Kathy Rosenthal, coordinator of community and family services for FEGS, said the organization would like to expand beyond the issue of cancer to develop a women’s health initiative.
“We want to extend it to menopause, domestic violence, eating disorders, PMS, nutrition and insurance problems,” she said. “And we want to attract both the affiliated and the unaffiliated. The purpose is to make women empowered to take charge of their health.”
When someone pointed out that similar programs abound on Long Island, Lazar said she attended one and felt very uncomfortable.
“The women in the room were saying that their husbands had left them and that people were deserting them,” she recalled. “I said to myself that I didn’t belong there. I am more comfortable sitting here and discussing this in my own synagogue or in another synagogue.”
Another breast cancer survivor, Shelly Feig of Dix Hills, said that once she was diagnosed, she read books and spoke with people and “created my own support group.”
Pat Bloomgarden of Muttowntown said Temple Judea recently ran a series of programs dealing with how to cope with intermarriage, aging parents and the loss of a spouse.
“Three members of the congregation told stories and out of that there was a discussion,” she said. “That may be the way to go about this. … There are women in our temple who are survivors and who could be mentors.”

Data section:

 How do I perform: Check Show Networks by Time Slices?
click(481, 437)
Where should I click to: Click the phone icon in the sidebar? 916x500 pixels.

Exercise tasks:
**a.** In the women's health article, what does Shelly Feig say she created after her diagnosis?
**b.** Translate this sentence from the women's health article into Spanish: "When someone pointed out that similar programs abound on Long Island, Lazar said she attended one and felt very uncomfortable."
**c.** Pick up the women's health article after its final sentence and continue it.
The data is separate material, unrelated to the women's health article.

Answers to the tasks:
**a.** Her own support group.

**b.** Cuando alguien señaló que en Long Island abundan programas similares, Lazar dijo que había asistido a uno y se había sentido muy incómoda.

**c.**
Bloomgarden added that at the coping programs, young mothers spoke of the stress from “their job, their family, their children — and that too is a women’s health issue.”
Linda Bergman, the rabbi’s wife, noted that “stress is an issue that cuts across all ages.”
Feig, who also works for FEGS, said she had meetings set up with 15 synagogues on Long Island in the coming weeks to discuss how they wished to approach this subject.
Evelyn Roth, executive director of FEGS’ Long Island Division, said she hoped the initiative would help create many clusters of synagogues across Long Island that would deal with these issues. “This seems to be an idea whose time has come,” she said.
Roth said the idea for this women’s health initiative grew out of a three-year breast cancer grant FEGS received from UJA-Federation. The funds provided education, outreach and counseling to women at the organization’s five family counseling centers on Long Island. Social workers, psychologists and psychiatrists staff the centers in Syosset, Hempstead, Smithtown, Central Islip and Center Moriches.Although the funding for that initiative ended, Roth said the programs continue with the help of a $20,000 grant this year from New York Race for the Cure.
UJA-Federation also provided $120,000 in grants over four years to a cancer support group in New York, the SHARE Project. Although that funding ended last year, its director of programs, Susan Rosenthal, said the programming was continuing at the Samuel Field Y in Little Neck, the Kings Bay Y in Brooklyn and Long Island Jewish Medical Center in New Hyde Park, L.I.
In addition, she said SHARE was continuing to maintain hot-lines to provide women with confidential peer counseling from more than 100 specially trained women volunteers who themselves are survivors of breast or ovarian cancer. (The hot-line for breast cancer is 212 382-2111; for ovarian cancer, 212 719-1204.)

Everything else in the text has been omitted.